Howard J. Harrison said...

I had known nothing about the duel save that it occurred. Certainily I had known nothing of hair triggers and the throwing away of shots. Thanks for the fascinating narrative.

So, if I do not want to buy your copy of Isenberg's book, then when can I buy Isenberg's copy of your book? What book, you ask? Why, the book on Hamilton and the federalists, which you have not yet written.

Regarding Paul Craig Roberts, I am glad that you have brought up his name, because I have been avoiding doing so in my own blog. I find it dishonorable to attack political allies one thinks too extreme; better just to ignore them. Clearly Mr. Roberts is on my side (and to a significant extent on your side) politically, but, is it just me or is old age gradually destroying his mind, the way old age destroyed Barry Goldwater's mind in the years before Goldwater died?

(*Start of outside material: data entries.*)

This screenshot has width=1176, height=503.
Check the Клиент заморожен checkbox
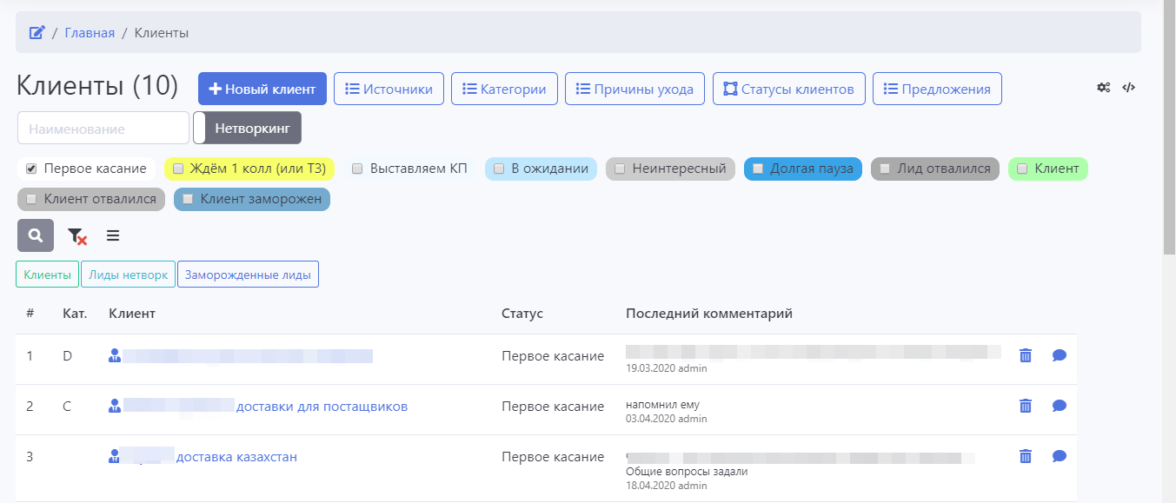coord(188,199)
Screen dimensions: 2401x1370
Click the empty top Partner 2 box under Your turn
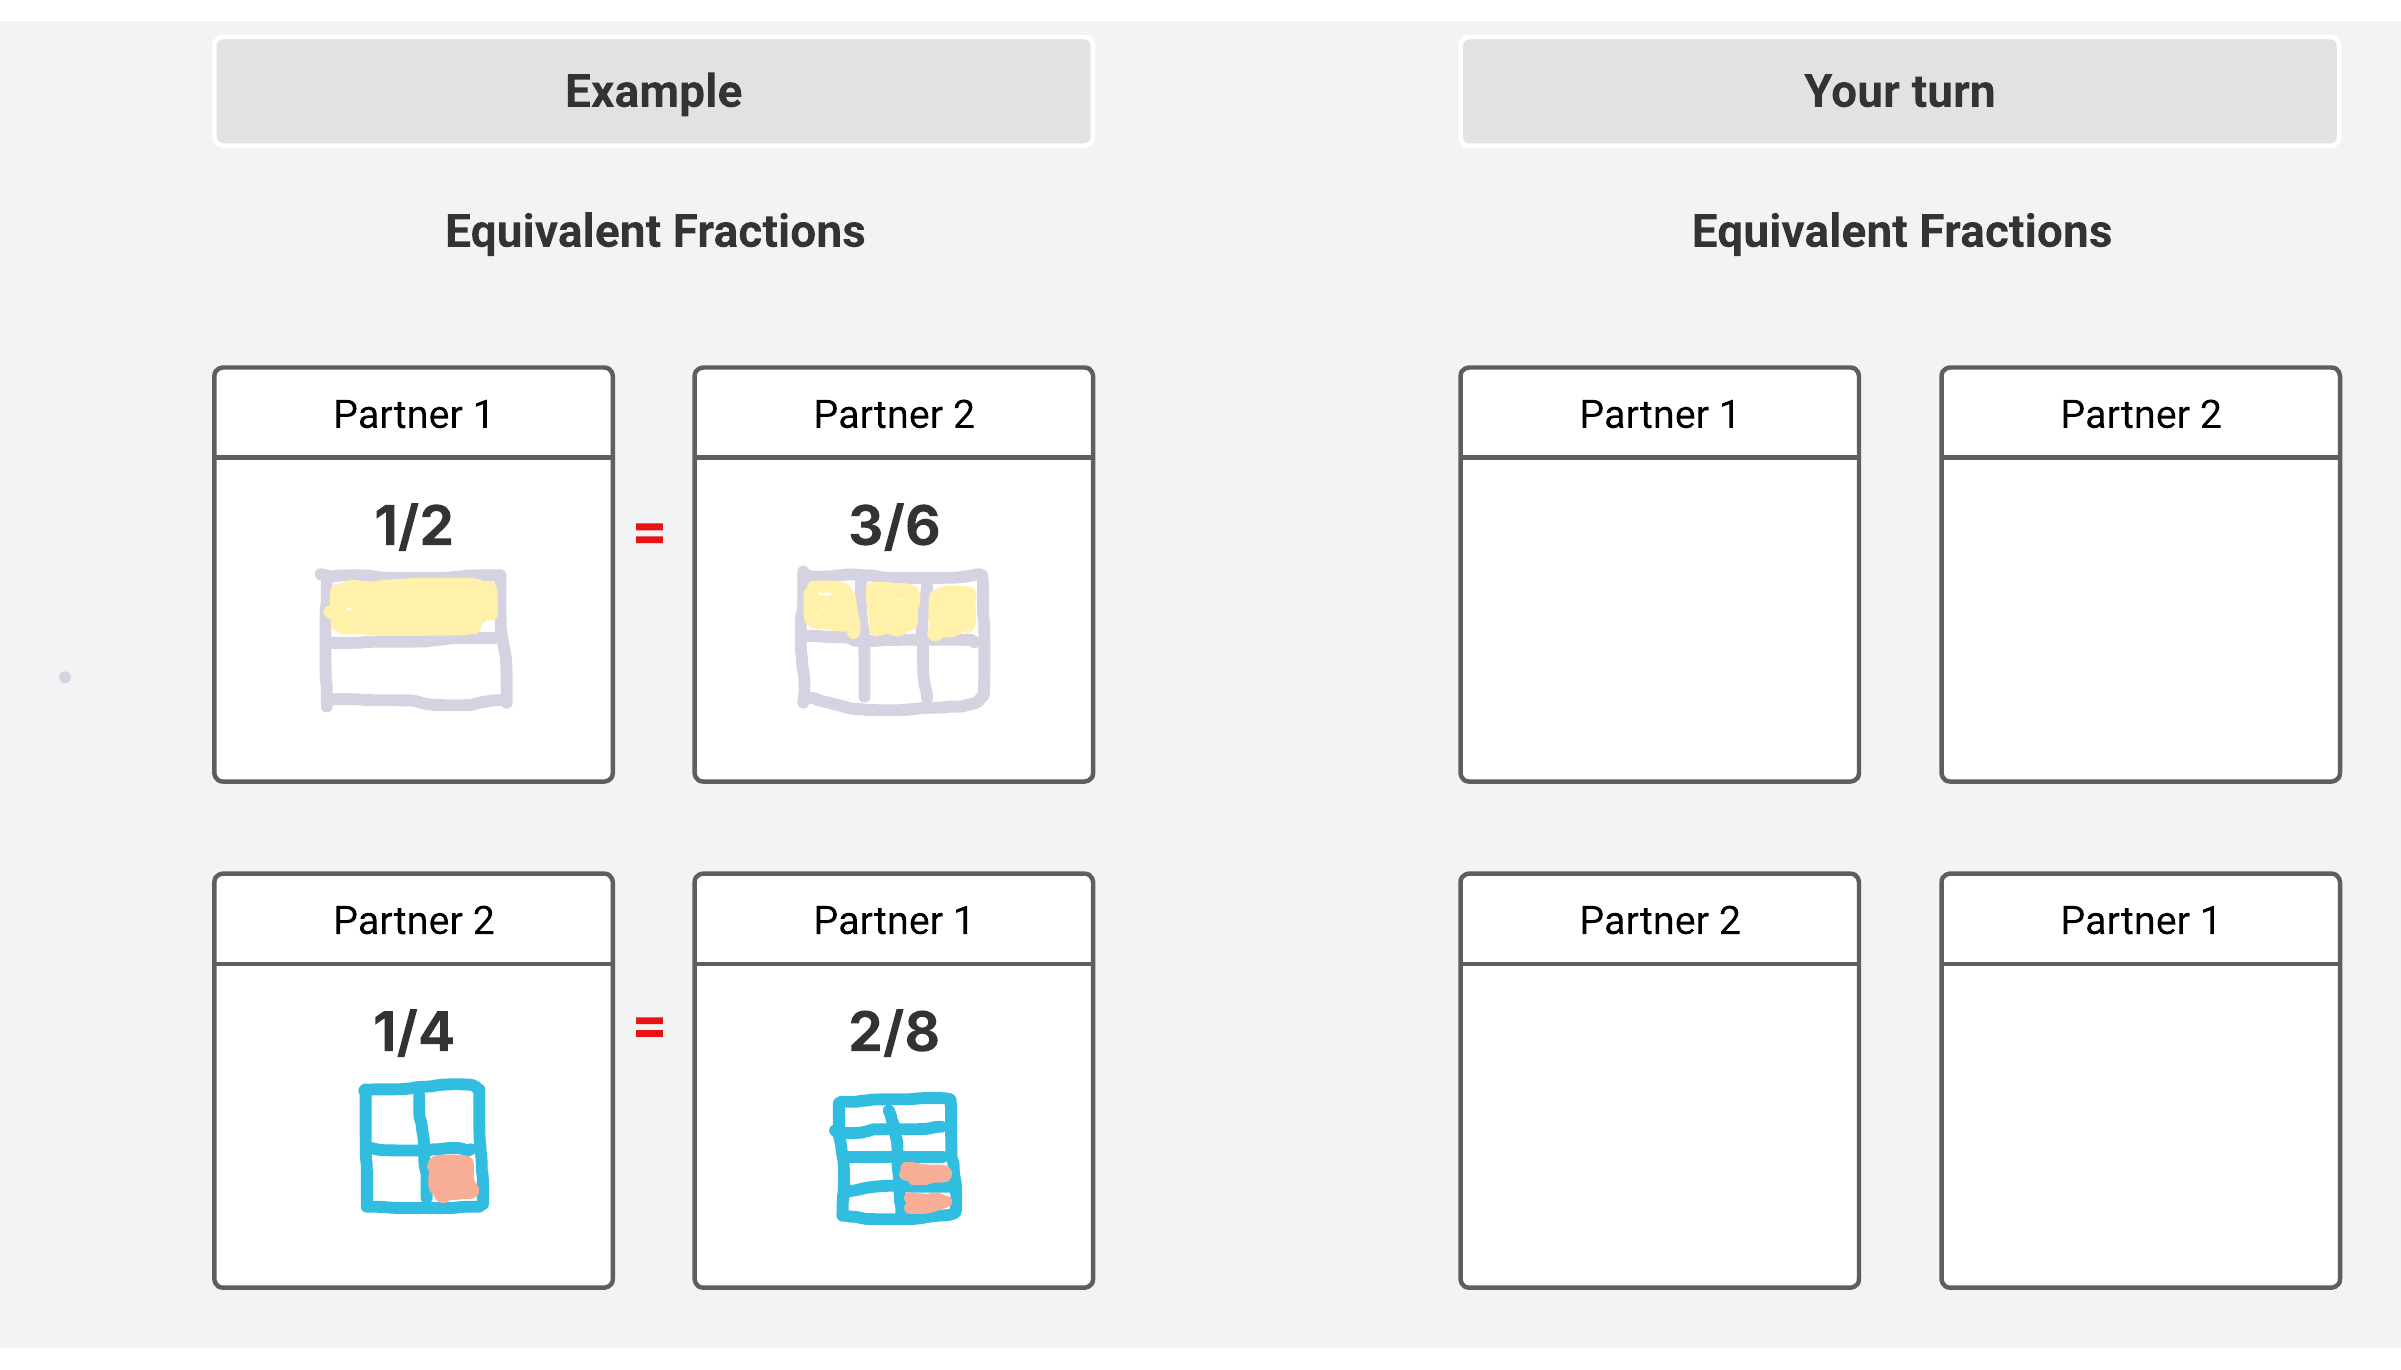click(x=2140, y=618)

Old men I have known tend to at first to have many lucid days interspersed with the occasional muddled day, followed later by many muddled days interspersed with the occasional lucid day. They tend to be irritable on the muddled days. You and I will both reach these stages all too soon, I am afraid. One does not want to play amateur psychiatrist, but do not Mr. Roberts' columns in recent years seem to be following precisely this arc?

If I am right about the arc, then maybe you had better get to writing that book, eh, while there is still time.

Redoubt10 said...

Recently there has been a revival of texts on the Early Republic by professional historians and I doubt that autodidacts such as myself have much to add to the publishing world, or would be accepted if one such book is completed dealing with the Federalist- Republican fight of the 1790s. I believe that I would also have a bias slant, but unlike Nancy Isenberg's own bias, I'd narrate the 'dark side' of Hamilton/Federalism to give such a text balance. Frankly,there were a lot of good things about the Republicans that the Feds were lacking in - it's their heavy petting of leveling Jacobinism, TJ's blatant hypocrisy that I object to. But it turned out okay: Jefferson as President turned out to be be quite 'Hamiltonian' and AH had the last laugh on the Sage.

Mr. Roberts' crankiness may be that he is old enough to remember when the USA was a better place and he's getting sick of seeing it waste away before his eyes. I like his current economic/trade views though I can't stand the younger Paul Craig, for irony. Perhaps these old men who seem to be surlier and more radical than they used to be may be more indicitive that they have been here longer and have more experience(rather than entirely due to breakdown of nerons that accompany old age.)?
That one proverb - "You can't teach an old dog new tricks" - is balderdash, imo.